A bit of a deviation today, turning once again to the social climate of gaming. I’ve been gaming for nearly 30 years now and across all that time there has been a definite progress in terms of social interaction and stigma. We’re currently in a time where it’s “cool” to be geeky but not yet cool enough to game. It’s getting better mind you. When I first started writing guides/selling items online, people looked at my like I was a weirdo. Nowdays, people simply talk to me about what I write. I’ve been at parties where complete strangers walk up to me and talk about it, simply from reference. There really isn’t much more to be said about this particular point as it’s generational. Give it another 10-20 years and gaming will become more popular than sports (if it isn’t already).
My point for this post is the social interaction that exists within gaming culture. This is no different than any sub-culture’s social growth in most respects. It starts small, with a dedicated group and similar (if not identical) interests. If you like to roleplay in real life, then the odds of you finding kindred spirits at a LARPing event are rather high. In essence, you need two things: common interests and opportunity.

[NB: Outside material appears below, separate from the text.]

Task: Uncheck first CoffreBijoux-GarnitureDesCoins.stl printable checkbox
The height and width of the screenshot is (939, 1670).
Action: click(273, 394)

Transcribe that to gaming. In the early days of BBS, the player pool was miniscule and the interests common. You could make friends rather easily. The first MMOs came out and with a lack of competition, again, simple to make social pairings. In UO, I ran the largest anti-PK group on the server and made good friends with most of the PKs. Vanilla WoW had server limitation, so that at the top end of any server, you had a pool of perhaps 100 players. It was rather easy to make groups. As the game moved forward and “casualized” the content, more and more people fit into that player pool. Borders broke down and LFD/LFR came into play. Now, when you play the game, you have better odds of finding a bad with 1000 gold than seeing the same person 2 days in a row. The player pool has been massively diluted.
This is one reason why the more niche games have a better social grasp on their players. The games serve a specific need – which attracts a specific individual. Since those are smaller groupings, it’s somewhat easier to make the social connection. EvE is a superb example of how a game goes from social-hive to wild-west. Over 80% of the player base never touches the social aspect of the game (minus the core mechanics of the game). However, EvE is still partially controlled by the original player base, through the CSM. Where WoW is categorically aimed at a different market than launch, EvE is headed in the exact same direction as day 1.
There’s an additional topic on about how EvE’s social atmosphere is actually negative and WoW’s is a positive one from a psychological aspect. By keeping a small social group that never changes, you become isolated and xenophobic. WoW’s idea to expose all players to all sorts of different social stimuli is a net positive for social integration. How both of these games actually integrate these ideas through game mechanics is a completely different topic.